# Requirement:
Given the listing below, output exactly the line containing "Preview seats for" and every line after it through the end.

[[ Exercise data, beginning ]]

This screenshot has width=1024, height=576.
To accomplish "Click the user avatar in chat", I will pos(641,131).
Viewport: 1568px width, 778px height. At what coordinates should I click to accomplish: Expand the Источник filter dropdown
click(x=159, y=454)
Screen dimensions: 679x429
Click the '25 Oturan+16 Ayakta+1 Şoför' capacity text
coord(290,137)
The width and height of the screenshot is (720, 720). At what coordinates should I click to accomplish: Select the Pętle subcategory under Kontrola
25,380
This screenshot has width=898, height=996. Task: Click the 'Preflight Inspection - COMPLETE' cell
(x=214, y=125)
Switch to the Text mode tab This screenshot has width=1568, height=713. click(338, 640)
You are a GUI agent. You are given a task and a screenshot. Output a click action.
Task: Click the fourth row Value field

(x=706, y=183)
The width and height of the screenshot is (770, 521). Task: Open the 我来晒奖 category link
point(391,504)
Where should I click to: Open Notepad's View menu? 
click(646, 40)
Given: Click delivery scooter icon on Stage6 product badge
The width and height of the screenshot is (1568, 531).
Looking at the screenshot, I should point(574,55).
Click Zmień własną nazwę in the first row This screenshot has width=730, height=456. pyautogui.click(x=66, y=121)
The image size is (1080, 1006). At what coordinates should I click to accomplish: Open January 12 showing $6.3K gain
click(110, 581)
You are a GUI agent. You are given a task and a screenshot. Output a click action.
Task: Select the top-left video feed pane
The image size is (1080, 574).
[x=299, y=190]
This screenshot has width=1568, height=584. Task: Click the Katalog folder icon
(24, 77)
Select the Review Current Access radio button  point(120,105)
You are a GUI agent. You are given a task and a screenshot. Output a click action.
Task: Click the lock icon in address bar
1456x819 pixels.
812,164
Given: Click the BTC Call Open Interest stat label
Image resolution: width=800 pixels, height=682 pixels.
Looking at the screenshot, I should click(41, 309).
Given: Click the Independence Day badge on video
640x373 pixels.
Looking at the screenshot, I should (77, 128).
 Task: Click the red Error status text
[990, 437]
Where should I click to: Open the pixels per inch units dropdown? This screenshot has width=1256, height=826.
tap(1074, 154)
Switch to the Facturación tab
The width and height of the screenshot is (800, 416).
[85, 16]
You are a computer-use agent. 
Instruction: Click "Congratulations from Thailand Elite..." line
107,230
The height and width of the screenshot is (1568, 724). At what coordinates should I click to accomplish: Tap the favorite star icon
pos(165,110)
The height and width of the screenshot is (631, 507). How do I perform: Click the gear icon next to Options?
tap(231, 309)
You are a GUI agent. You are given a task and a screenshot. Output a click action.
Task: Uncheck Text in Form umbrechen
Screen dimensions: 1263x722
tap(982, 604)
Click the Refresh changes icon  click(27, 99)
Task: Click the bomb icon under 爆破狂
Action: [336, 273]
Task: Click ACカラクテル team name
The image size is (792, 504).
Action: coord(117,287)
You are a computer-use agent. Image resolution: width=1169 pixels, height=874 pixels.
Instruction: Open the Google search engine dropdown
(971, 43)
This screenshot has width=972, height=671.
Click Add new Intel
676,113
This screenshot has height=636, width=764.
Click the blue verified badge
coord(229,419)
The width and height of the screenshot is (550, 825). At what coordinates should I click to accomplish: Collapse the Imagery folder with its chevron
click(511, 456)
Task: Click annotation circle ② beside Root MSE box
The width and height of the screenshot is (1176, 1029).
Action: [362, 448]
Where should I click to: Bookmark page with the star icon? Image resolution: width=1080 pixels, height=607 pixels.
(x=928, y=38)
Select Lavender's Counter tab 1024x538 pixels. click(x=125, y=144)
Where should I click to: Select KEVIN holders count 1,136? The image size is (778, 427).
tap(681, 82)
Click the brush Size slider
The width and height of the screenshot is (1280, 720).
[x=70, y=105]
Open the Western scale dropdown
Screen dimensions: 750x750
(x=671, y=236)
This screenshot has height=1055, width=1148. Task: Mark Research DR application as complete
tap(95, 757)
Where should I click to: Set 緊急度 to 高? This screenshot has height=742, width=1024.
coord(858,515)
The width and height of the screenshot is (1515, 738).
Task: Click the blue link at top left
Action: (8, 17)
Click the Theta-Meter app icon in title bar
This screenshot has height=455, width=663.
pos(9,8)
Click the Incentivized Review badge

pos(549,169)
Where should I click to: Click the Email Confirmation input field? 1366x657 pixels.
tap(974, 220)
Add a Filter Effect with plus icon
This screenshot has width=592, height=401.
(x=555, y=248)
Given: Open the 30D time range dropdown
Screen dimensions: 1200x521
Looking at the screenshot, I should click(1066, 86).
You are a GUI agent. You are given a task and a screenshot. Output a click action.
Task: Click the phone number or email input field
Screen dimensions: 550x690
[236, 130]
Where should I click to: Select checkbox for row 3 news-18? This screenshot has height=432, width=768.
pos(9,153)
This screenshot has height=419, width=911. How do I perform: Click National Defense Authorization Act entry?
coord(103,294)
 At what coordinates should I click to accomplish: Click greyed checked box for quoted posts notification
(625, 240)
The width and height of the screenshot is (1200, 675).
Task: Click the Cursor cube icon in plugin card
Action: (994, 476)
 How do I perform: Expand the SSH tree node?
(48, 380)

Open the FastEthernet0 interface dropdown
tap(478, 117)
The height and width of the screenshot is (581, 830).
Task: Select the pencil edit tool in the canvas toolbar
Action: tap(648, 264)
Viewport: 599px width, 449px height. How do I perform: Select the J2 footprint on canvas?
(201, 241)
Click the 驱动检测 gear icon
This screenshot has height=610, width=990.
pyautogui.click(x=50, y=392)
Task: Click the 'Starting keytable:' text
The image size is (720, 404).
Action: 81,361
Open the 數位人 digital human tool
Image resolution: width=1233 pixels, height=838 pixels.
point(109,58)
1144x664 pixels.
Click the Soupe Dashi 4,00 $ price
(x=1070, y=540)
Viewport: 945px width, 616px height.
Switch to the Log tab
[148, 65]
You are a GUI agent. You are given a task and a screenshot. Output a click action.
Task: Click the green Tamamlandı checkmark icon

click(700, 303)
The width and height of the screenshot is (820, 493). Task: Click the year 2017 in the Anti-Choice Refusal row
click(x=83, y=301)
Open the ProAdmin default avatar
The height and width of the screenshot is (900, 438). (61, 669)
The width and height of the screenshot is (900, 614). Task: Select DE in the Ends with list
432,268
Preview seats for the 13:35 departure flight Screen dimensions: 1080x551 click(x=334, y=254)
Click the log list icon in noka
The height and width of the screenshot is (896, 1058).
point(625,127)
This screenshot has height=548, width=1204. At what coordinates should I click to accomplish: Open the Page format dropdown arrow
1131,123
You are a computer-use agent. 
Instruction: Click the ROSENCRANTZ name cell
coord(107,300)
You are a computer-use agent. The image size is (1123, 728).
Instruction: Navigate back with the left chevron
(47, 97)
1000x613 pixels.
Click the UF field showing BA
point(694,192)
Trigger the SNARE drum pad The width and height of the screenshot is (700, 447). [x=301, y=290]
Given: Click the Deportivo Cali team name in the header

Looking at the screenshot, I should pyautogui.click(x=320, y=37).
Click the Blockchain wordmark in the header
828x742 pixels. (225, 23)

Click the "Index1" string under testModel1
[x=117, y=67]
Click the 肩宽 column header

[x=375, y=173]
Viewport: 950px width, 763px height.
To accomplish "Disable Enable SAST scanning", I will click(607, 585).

[[ Exercise data, end ]]

# Exercise solution:
Preview seats for the 13:35 departure flight Screen dimensions: 1080x551 click(x=334, y=254)
Click the log list icon in noka
The height and width of the screenshot is (896, 1058).
point(625,127)
This screenshot has height=548, width=1204. At what coordinates should I click to accomplish: Open the Page format dropdown arrow
1131,123
You are a computer-use agent. 
Instruction: Click the ROSENCRANTZ name cell
coord(107,300)
You are a computer-use agent. The image size is (1123, 728).
Instruction: Navigate back with the left chevron
(47, 97)
1000x613 pixels.
Click the UF field showing BA
point(694,192)
Trigger the SNARE drum pad The width and height of the screenshot is (700, 447). [x=301, y=290]
Given: Click the Deportivo Cali team name in the header

Looking at the screenshot, I should pyautogui.click(x=320, y=37).
Click the Blockchain wordmark in the header
828x742 pixels. (225, 23)

Click the "Index1" string under testModel1
[x=117, y=67]
Click the 肩宽 column header

[x=375, y=173]
Viewport: 950px width, 763px height.
To accomplish "Disable Enable SAST scanning", I will click(607, 585).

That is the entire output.